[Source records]
═══

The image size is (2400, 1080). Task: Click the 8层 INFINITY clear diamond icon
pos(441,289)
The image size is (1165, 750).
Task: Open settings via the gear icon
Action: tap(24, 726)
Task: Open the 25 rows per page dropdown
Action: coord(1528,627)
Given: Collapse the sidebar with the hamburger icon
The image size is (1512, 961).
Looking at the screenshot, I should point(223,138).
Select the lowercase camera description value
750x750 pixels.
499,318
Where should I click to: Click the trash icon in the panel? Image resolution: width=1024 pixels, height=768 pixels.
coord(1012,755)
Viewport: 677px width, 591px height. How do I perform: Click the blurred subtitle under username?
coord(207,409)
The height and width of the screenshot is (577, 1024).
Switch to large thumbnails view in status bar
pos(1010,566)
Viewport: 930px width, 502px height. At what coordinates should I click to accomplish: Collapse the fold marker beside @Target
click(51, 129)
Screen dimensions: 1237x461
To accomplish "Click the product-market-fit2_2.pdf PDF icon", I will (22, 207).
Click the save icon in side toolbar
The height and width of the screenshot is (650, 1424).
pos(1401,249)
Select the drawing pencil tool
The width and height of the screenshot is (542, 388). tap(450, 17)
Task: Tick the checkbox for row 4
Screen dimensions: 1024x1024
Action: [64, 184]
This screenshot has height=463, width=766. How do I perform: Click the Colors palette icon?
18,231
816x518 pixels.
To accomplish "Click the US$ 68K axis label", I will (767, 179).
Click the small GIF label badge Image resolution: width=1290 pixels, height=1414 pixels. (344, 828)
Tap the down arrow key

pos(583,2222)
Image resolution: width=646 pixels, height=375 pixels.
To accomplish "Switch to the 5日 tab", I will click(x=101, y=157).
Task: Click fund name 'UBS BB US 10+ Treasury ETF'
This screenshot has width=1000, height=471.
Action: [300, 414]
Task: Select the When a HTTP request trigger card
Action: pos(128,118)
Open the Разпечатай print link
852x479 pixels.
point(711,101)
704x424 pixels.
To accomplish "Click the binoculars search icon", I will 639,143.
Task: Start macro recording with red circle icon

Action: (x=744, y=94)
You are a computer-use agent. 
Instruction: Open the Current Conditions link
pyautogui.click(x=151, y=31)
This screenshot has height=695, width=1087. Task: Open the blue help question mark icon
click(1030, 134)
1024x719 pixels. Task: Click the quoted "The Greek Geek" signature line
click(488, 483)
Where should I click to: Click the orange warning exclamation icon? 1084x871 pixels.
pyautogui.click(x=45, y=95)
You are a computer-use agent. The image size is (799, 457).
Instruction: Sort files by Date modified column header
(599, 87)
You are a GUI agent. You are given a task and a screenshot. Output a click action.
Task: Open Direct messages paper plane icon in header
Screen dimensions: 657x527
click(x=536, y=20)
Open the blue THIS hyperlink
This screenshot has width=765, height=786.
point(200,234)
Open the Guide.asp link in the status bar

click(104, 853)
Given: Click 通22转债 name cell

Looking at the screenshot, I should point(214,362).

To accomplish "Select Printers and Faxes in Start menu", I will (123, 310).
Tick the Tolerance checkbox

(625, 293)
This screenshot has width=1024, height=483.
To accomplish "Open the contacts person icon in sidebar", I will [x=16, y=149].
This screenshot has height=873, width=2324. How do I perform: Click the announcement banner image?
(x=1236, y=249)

═══

Could you retype every line of the data exactly?

The image size is (2400, 1080). Task: Click the 8层 INFINITY clear diamond icon
pos(441,289)
The image size is (1165, 750).
Task: Open settings via the gear icon
Action: tap(24, 726)
Task: Open the 25 rows per page dropdown
Action: coord(1528,627)
Given: Collapse the sidebar with the hamburger icon
The image size is (1512, 961).
Looking at the screenshot, I should point(223,138).
Select the lowercase camera description value
750x750 pixels.
499,318
Where should I click to: Click the trash icon in the panel? Image resolution: width=1024 pixels, height=768 pixels.
coord(1012,755)
Viewport: 677px width, 591px height. How do I perform: Click the blurred subtitle under username?
coord(207,409)
The height and width of the screenshot is (577, 1024).
Switch to large thumbnails view in status bar
pos(1010,566)
Viewport: 930px width, 502px height. At what coordinates should I click to accomplish: Collapse the fold marker beside @Target
click(51, 129)
Screen dimensions: 1237x461
To accomplish "Click the product-market-fit2_2.pdf PDF icon", I will (22, 207).
Click the save icon in side toolbar
The height and width of the screenshot is (650, 1424).
pos(1401,249)
Select the drawing pencil tool
The width and height of the screenshot is (542, 388). tap(450, 17)
Task: Tick the checkbox for row 4
Screen dimensions: 1024x1024
Action: [64, 184]
This screenshot has height=463, width=766. How do I perform: Click the Colors palette icon?
18,231
816x518 pixels.
To accomplish "Click the US$ 68K axis label", I will (767, 179).
Click the small GIF label badge Image resolution: width=1290 pixels, height=1414 pixels. (344, 828)
Tap the down arrow key

pos(583,2222)
Image resolution: width=646 pixels, height=375 pixels.
To accomplish "Switch to the 5日 tab", I will click(x=101, y=157).
Task: Click fund name 'UBS BB US 10+ Treasury ETF'
This screenshot has width=1000, height=471.
Action: [300, 414]
Task: Select the When a HTTP request trigger card
Action: pos(128,118)
Open the Разпечатай print link
852x479 pixels.
point(711,101)
704x424 pixels.
To accomplish "Click the binoculars search icon", I will 639,143.
Task: Start macro recording with red circle icon

Action: (x=744, y=94)
You are a computer-use agent. 
Instruction: Open the Current Conditions link
pyautogui.click(x=151, y=31)
This screenshot has height=695, width=1087. Task: Open the blue help question mark icon
click(1030, 134)
1024x719 pixels. Task: Click the quoted "The Greek Geek" signature line
click(488, 483)
Where should I click to: Click the orange warning exclamation icon? 1084x871 pixels.
pyautogui.click(x=45, y=95)
You are a computer-use agent. The image size is (799, 457).
Instruction: Sort files by Date modified column header
(599, 87)
You are a GUI agent. You are given a task and a screenshot. Output a click action.
Task: Open Direct messages paper plane icon in header
Screen dimensions: 657x527
click(x=536, y=20)
Open the blue THIS hyperlink
This screenshot has width=765, height=786.
point(200,234)
Open the Guide.asp link in the status bar

click(104, 853)
Given: Click 通22转债 name cell

Looking at the screenshot, I should point(214,362).

To accomplish "Select Printers and Faxes in Start menu", I will (123, 310).
Tick the Tolerance checkbox

(625, 293)
This screenshot has width=1024, height=483.
To accomplish "Open the contacts person icon in sidebar", I will [x=16, y=149].
This screenshot has height=873, width=2324. How do I perform: Click the announcement banner image?
(x=1236, y=249)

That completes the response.